The stock market has few set rules. There are, however, certain truisms that have withstood the test of time. One is that bad market periods are always followed, in time, by good market periods.
SMI was started in July 1990 during one of those bad periods. The U.S. economy entered a recession that very month. The federal budget was facing a large deficit, causing President George H.W. Bush to back down from his famous ‘’no-new taxes’’ pledge. Iraq invaded Kuwait that summer, and the U.S. sent hundreds of thousands of troops to Saudi Arabia. Oil prices more than doubled, contributing to inflation.
In only our fourth issue, I was already writing to our readers reminding them that bear markets are periods of opportunity. (That’s been a familiar theme over the years.) I called that editorial “Bear Market P.M.A.” Here’s an excerpt from the SMI archives from 32 years ago:
This month I want to encourage you to get ready for the bear market with a Positive Mental Attitude. I’m not saying we’re now in one, but if we are, are you prepared? Prepared to take advantage of it, that is.
First, are you prepared financially? If you haven’t been investing with borrowed money, then you can survive any bear market. You just maintain your strategy and wait it out. But that’s looking at it negatively; lower stock prices are bad only for people who have to sell. They represent temporary bargain prices for people who have the money to buy. Are you prepared to systematically add to your holdings via a dollar-cost-averaging strategy?

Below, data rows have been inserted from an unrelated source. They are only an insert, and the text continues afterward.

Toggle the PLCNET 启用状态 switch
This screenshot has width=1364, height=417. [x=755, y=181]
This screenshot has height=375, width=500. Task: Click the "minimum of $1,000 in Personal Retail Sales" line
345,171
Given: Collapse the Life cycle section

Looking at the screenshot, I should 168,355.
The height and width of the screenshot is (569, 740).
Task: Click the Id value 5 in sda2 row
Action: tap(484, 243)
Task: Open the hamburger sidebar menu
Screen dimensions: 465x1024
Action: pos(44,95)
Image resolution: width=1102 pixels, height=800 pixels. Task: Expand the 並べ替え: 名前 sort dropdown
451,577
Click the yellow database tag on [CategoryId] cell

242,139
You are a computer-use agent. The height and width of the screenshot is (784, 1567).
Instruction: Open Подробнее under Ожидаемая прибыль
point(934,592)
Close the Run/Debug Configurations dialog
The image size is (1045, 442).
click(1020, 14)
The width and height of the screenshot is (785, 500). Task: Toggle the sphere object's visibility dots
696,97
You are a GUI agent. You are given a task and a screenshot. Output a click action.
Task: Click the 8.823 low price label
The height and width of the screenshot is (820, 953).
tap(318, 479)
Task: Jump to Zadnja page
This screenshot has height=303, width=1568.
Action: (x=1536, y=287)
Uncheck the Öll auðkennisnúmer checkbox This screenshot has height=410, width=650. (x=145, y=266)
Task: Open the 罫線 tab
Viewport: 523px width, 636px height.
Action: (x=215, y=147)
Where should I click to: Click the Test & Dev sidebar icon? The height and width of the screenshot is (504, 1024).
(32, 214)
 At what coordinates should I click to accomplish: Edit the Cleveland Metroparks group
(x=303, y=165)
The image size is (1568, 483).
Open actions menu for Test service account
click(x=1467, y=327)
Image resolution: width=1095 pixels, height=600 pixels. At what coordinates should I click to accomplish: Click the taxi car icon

Second, are you prepared psychologically? Yes, short-term we have problems. But the long-range outlook is exciting. Years from now, stock prices will be far higher than they are now. [Note: As expected, stock prices resumed their long-term uptrend. Now, in 2023, the S&P 500 Total Return Index is more than 22 times higher than in the fall of 1990, representing annualized gains of 10.4% per year.]
It is only through the down phase of market cycles that we are given the opportunity to buy at unusually low prices so we can sell later at high prices. Properly prepared for, bear markets are more of an advantage than a disadvantage. You need to embrace the mindset that a bear market in stocks is an opportunity, not a threat.
You’re happy to take advantage of seasonal sales at the local mall, aren’t you? If you’re committed to the long-term with your investing program, you should have the same “opportunity is knocking” attitude about stock prices going “on sale.”
Investment rewards, for the most part, come from developing a well-thought-out strategy that focuses on quality investments, and then having the wisdom to wait for the markets to do what they have always done in the past — reward the patient investor.
We may now be living in 2023 (and doing less shopping at malls), but the risks to investors today are not unlike those of a few decades ago. And our counsel is the same as before — prepare yourself financially and psychologically for the next major buying opportunity.
Tactically, SMI’s approach has changed a bit. In 1990, we didn’t have Fund Upgrading’s defensive protocols or the Dynamic Asset Allocation strategy to help steer our buying toward the end of bear markets. Our suggested approach has tilted away from “keep buying all the way through the bear market via dollar cost averaging” to “buy when your specific strategy signals tell you to.” But the broad idea remains the same: we want to take advantage of lower prices created during bear markets to supercharge our long-term returns.
(SMI still recommends that members continue to DCA by adding to their 401k or other investment accounts every month throughout bear markets. The only difference is now we wait for the SMI strategies to signal exactly when to deploy that cash into new stock holdings.)
We deal with market risk by diversifying according to SMI’s trend-following strategies, which are designed to keep you on the right side of the market’s long-term upward direction. We may step out of harm’s way temporarily when our signals give us a bear warning. But that’s just to preserve our firepower for when we get the signal to get back in the game!
As the title of this editorial implies, a bear market can work to the advantage of the long-term investor. We’ve spent the last 32 years fine-tuning this process. Now it’s time to patiently follow it through until the next bull market begins.